Ancak tüm büyük şehirlerde olduğu gibi burada da trafik problemi var. Biz bu bölgeye araba ile gelip sahil tarafında en az 30 dakika park yeriaradık. Bunu rahatlıkla söyleyebilirim.

Kahvaltı sonrası Split’in simgesi haline gelmiş olan Diocletian Sarayı’na gittik. Bu saray günümüzde dünya üzerindeki en iyi korunmuş Roma saraylarından biri. Bu saray MÖ 300’lerde Roma hükümdarı Diocletian için yazlık saray olarak yaptırılmış.

Hükümdarın ölümü sonrasında Romalı yöneticiler bu sarayı kullanmaya devam etmişler. Yapımında Split’e yakın konumda bulunan Brac Adası’ndan çıkarılan taşların kullanıldığı sarayın mermerleri ise İtalya ve Yunanistan’dan getirilmiş. Saraydaki kolon ve sfenksler ise Mısır’dan getirilmiş.

Saray'a ulaştığımızda çok büyük bir kalabalık vardı. Bunun sebebi ise zamanında buradaki hayatı canlandıran bir ekibin gösteri yapacak olması.

Bazı yerler vardır ya mesela Slovenya’da Bled Gölü, Almanya’da Trier ya da Belçika’da Brugge... Buralarda nedense gösterilerde hemen kendimi o döneme ışınlanmış gibi hissetmiştim, ama burada bu his olmadı. Sanırım etraftaki turist sayısının bolluğu bu hissi biraz engelledi ancak yine de güzel bir gösteriydi. Bence bu saray Split’in en etkileyici yerlerinden biri. Saraya girmek için ekstra bir ücret ödemeniz gerekmiyor.
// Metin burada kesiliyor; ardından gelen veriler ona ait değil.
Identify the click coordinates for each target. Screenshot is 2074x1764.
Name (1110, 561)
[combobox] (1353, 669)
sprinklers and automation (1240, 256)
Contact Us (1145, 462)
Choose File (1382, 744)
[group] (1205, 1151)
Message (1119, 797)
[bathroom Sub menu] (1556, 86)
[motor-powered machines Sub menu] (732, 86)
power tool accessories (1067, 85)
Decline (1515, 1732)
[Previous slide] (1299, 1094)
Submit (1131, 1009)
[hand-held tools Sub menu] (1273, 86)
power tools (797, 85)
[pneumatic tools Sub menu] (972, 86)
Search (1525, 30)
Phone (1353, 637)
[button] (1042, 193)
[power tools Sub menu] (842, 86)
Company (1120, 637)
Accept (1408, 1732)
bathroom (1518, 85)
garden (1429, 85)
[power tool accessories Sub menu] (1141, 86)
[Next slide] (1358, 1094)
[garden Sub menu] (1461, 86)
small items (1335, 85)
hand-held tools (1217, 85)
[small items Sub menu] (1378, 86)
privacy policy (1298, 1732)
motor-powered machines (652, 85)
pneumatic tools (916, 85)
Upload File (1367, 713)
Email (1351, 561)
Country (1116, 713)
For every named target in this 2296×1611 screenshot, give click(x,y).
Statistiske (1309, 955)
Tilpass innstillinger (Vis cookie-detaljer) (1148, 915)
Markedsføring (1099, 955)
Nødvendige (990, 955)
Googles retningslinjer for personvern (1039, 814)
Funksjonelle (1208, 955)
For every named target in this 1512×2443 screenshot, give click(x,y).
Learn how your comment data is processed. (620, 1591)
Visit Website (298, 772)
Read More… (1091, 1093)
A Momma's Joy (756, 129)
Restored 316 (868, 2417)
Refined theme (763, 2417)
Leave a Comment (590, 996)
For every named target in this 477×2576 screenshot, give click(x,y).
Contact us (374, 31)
Saray ışıklandırmalar sayesinde gece de gündüz olduğu kadar etkileyici.

Saraya çok yakın konumda bulunan Saint Dominus Kilisesi ise 7. yüzyıla tarihleniyor. Asıl yapım amacı Diocletian’a mezar olmasıymış. 7. yüzyıldan beri hiç restorasyona uğramamış. Bu Katolik kilisesine 13. yüzyılda üzerinde İsa’nın hayatının tasvir edildiği motifler olan ahşap kapılar eklenmiş. İçine girilebiliyor ancak çok kısa şort ya da etek pek hoş karşılanmıyor, kabul görmüyor. İçeride fotoğraf çekimi de yasak.

Hemen yanında ise 17. yüzyılda yapıya eklenmiş olan Çan Kulesi bulunuyor. Çan Kulesi’nin tepesine cüzi bir ücret ödeyerek çıkabiliyorsunuz. Vaktiniz varsa çıkmanızı öneririm. Tepeden eski şehrin daracık sokaklarını, limanı, uzaktaki adaları izleyebiliyormuşsunuz ancak biz kapanmak üzere olduğundan yetişemedik.

Bu bölgede yer alan Jüpiter Tapınağı da görebilecekleriniz arasında. Tapınak bölgesindeki müzik ziyafetini kaçırmamalısınız.

Zamanında İmparatorluk Sarayı’nın en alt katında zindanlar varmış. Günümüzde bu bölüme merdivenlerden inerek dar bir koridordan geçerek ulaşabiliyorsunuz.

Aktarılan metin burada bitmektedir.